Copy every one of the following rows verbatim, keeping each character, space, and line break unchanged.

(Input for this task):

══════════════════════════════

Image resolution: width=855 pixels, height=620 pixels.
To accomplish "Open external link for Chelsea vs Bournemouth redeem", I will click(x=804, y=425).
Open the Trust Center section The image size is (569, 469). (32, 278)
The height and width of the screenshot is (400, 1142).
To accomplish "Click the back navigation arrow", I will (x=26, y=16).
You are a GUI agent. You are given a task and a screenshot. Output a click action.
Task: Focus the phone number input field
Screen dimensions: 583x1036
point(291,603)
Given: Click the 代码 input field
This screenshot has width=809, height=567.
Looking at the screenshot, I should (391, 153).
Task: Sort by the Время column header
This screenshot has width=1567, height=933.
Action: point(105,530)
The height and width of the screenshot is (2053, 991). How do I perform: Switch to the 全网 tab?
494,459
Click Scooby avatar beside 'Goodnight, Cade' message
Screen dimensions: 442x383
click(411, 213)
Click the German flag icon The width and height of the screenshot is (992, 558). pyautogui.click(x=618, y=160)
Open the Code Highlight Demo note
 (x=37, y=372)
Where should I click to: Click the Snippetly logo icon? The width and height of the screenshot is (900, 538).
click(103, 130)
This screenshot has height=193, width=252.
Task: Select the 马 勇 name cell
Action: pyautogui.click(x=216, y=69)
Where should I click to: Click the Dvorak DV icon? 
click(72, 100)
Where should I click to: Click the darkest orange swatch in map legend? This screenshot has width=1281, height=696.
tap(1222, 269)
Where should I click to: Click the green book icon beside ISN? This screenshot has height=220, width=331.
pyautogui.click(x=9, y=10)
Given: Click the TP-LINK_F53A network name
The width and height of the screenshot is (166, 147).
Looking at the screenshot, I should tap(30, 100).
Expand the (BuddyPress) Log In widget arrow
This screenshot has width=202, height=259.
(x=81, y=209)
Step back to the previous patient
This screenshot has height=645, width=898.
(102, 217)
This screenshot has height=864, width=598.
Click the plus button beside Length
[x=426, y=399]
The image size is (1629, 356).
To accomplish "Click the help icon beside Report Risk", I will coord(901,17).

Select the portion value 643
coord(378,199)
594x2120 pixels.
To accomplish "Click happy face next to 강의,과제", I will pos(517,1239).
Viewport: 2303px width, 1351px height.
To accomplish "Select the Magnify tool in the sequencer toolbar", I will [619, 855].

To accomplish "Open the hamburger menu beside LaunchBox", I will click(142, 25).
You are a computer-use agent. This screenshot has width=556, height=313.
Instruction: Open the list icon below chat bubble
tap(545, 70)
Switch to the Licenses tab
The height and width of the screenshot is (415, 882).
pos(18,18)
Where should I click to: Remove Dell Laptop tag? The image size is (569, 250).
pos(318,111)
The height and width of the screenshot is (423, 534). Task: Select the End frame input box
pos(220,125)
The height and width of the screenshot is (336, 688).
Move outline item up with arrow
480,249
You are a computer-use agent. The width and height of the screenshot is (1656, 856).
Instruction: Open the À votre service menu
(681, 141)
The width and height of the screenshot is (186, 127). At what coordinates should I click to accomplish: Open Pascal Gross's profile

══════════════════════════════

(Result):
Image resolution: width=855 pixels, height=620 pixels.
To accomplish "Open external link for Chelsea vs Bournemouth redeem", I will click(x=804, y=425).
Open the Trust Center section The image size is (569, 469). (32, 278)
The height and width of the screenshot is (400, 1142).
To accomplish "Click the back navigation arrow", I will (x=26, y=16).
You are a GUI agent. You are given a task and a screenshot. Output a click action.
Task: Focus the phone number input field
Screen dimensions: 583x1036
point(291,603)
Given: Click the 代码 input field
This screenshot has width=809, height=567.
Looking at the screenshot, I should (391, 153).
Task: Sort by the Время column header
This screenshot has width=1567, height=933.
Action: point(105,530)
The height and width of the screenshot is (2053, 991). How do I perform: Switch to the 全网 tab?
494,459
Click Scooby avatar beside 'Goodnight, Cade' message
Screen dimensions: 442x383
click(411, 213)
Click the German flag icon The width and height of the screenshot is (992, 558). pyautogui.click(x=618, y=160)
Open the Code Highlight Demo note
 (x=37, y=372)
Where should I click to: Click the Snippetly logo icon? The width and height of the screenshot is (900, 538).
click(103, 130)
This screenshot has height=193, width=252.
Task: Select the 马 勇 name cell
Action: pyautogui.click(x=216, y=69)
Where should I click to: Click the Dvorak DV icon? 
click(72, 100)
Where should I click to: Click the darkest orange swatch in map legend? This screenshot has width=1281, height=696.
tap(1222, 269)
Where should I click to: Click the green book icon beside ISN? This screenshot has height=220, width=331.
pyautogui.click(x=9, y=10)
Given: Click the TP-LINK_F53A network name
The width and height of the screenshot is (166, 147).
Looking at the screenshot, I should tap(30, 100).
Expand the (BuddyPress) Log In widget arrow
This screenshot has width=202, height=259.
(x=81, y=209)
Step back to the previous patient
This screenshot has height=645, width=898.
(102, 217)
This screenshot has height=864, width=598.
Click the plus button beside Length
[x=426, y=399]
The image size is (1629, 356).
To accomplish "Click the help icon beside Report Risk", I will coord(901,17).

Select the portion value 643
coord(378,199)
594x2120 pixels.
To accomplish "Click happy face next to 강의,과제", I will pos(517,1239).
Viewport: 2303px width, 1351px height.
To accomplish "Select the Magnify tool in the sequencer toolbar", I will [619, 855].

To accomplish "Open the hamburger menu beside LaunchBox", I will click(142, 25).
You are a computer-use agent. This screenshot has width=556, height=313.
Instruction: Open the list icon below chat bubble
tap(545, 70)
Switch to the Licenses tab
The height and width of the screenshot is (415, 882).
pos(18,18)
Where should I click to: Remove Dell Laptop tag? The image size is (569, 250).
pos(318,111)
The height and width of the screenshot is (423, 534). Task: Select the End frame input box
pos(220,125)
The height and width of the screenshot is (336, 688).
Move outline item up with arrow
480,249
You are a computer-use agent. The width and height of the screenshot is (1656, 856).
Instruction: Open the À votre service menu
(681, 141)
The width and height of the screenshot is (186, 127). At what coordinates should I click to accomplish: Open Pascal Gross's profile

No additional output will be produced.